As such, we must stop thinking at the scale of individual services, diseases and organisations and instead recognise that we must support interoperability between multiple disparate clinical information systems across enterprises. This requires action to define appropriate data standards and data exchange, with the adoption of terminology such as SNOMED-CT and LOINC, the use of defined information models such as HL7 FHIR and openEHR.

Such standards must be mandated for new developments to avoid vendor lock-in, and ideally we should be building vendor-neutral archives of data that other applications, whether in-house or from third-parties, can use for data persistence and retrieval.

The design of clinical systems must begin with the patient and support the provision of their care irrespective of whether they begin their journey in one organisation and continue it in another. Similarly, we need to train a cadre of experts in health informatics in order to ensure that the routine use of open, standards-backed interoperable information for healthcare is given priority in system development instead of a traditional focus on information for the management of an individual organisation.

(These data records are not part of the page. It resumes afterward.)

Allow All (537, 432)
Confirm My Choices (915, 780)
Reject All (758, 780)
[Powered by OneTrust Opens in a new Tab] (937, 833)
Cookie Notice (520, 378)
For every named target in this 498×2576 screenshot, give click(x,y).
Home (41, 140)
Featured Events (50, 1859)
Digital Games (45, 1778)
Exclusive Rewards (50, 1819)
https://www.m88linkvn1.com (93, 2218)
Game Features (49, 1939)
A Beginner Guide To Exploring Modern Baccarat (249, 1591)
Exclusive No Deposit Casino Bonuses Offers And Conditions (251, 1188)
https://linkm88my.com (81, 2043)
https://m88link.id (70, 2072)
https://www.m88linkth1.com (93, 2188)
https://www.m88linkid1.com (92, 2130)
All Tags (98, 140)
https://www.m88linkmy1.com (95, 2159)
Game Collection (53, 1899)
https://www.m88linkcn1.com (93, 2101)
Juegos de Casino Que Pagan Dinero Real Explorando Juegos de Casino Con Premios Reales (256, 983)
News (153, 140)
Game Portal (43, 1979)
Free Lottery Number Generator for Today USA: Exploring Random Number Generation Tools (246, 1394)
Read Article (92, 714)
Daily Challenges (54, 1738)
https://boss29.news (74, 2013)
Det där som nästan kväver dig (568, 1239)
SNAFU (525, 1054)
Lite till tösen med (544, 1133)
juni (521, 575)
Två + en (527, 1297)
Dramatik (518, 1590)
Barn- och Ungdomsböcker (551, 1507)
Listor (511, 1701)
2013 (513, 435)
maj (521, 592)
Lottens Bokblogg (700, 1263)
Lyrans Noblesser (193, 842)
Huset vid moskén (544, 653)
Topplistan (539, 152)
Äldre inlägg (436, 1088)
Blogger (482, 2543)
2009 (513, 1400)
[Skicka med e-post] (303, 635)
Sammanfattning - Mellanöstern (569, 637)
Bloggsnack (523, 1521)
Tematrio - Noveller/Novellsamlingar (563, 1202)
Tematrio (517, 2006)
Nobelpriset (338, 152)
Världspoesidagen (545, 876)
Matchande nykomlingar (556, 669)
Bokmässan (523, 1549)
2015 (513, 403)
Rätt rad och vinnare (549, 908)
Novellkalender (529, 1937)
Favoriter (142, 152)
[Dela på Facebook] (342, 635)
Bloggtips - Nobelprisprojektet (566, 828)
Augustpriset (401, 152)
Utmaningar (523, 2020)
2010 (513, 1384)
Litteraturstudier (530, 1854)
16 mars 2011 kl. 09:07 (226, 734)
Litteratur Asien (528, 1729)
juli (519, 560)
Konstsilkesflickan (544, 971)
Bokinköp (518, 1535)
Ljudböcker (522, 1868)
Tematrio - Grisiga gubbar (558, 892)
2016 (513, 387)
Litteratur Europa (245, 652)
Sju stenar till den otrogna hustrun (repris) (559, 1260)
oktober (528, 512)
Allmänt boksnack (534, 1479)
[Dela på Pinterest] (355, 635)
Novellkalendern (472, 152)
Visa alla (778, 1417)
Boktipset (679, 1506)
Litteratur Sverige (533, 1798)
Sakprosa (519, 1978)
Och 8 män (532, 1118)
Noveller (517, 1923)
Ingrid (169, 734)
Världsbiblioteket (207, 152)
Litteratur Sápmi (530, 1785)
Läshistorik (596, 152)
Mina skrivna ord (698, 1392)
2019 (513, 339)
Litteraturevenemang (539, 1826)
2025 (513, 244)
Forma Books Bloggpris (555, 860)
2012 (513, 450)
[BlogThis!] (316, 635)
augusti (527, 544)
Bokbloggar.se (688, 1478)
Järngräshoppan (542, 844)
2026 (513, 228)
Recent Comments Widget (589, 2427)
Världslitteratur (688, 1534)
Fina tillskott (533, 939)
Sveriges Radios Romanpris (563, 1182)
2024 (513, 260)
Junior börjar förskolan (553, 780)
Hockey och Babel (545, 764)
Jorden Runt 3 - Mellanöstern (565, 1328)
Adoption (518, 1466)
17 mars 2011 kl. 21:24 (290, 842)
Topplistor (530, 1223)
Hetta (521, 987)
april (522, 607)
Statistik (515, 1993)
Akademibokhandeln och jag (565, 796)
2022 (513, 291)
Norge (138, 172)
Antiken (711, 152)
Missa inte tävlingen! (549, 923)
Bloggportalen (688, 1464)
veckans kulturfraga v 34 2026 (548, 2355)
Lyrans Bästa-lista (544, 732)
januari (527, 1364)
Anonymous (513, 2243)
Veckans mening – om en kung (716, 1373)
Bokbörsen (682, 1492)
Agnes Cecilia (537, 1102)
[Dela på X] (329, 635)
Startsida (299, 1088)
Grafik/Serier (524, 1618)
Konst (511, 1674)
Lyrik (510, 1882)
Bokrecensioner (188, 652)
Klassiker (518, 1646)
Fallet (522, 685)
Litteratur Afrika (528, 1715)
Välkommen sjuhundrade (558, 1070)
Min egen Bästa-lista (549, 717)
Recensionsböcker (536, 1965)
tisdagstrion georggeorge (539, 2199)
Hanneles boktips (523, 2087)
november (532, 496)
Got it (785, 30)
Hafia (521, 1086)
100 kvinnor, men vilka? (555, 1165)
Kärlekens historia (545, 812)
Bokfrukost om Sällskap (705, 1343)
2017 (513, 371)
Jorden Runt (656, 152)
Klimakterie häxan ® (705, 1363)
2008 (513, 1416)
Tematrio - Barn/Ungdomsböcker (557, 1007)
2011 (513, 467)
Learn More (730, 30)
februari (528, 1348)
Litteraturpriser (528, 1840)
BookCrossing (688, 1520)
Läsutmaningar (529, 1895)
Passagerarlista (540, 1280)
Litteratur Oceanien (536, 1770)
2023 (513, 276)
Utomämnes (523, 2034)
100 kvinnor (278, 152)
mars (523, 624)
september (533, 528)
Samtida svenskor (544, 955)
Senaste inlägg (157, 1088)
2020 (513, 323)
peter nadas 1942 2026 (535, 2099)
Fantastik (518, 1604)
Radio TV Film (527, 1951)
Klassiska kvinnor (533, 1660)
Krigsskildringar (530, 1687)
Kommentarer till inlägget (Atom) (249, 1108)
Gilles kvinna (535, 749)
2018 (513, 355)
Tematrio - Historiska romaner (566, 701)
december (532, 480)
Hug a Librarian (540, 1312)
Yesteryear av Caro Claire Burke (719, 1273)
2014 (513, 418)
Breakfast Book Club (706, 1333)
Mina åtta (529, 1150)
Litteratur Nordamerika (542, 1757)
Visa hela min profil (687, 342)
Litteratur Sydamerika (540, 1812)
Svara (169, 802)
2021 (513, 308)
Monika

Most importantly, if you are a health professional, you must start to demand more information technology in order to support your day-to-day work looking after patients. You need systems to allow the rapid and routine collection of structured data and to be given the required tools in order to make sense of those data for your patient and your services with data linkage and realtime clinical dashboards for your services, your cohorts and your outcomes.


Footnotes

a: The telephone was patented in 1876.

b: I have turned the usual use of SNOMED-CT upside-down as a simple demonstration of using the ontology to derive semantic understanding in a recent blog post.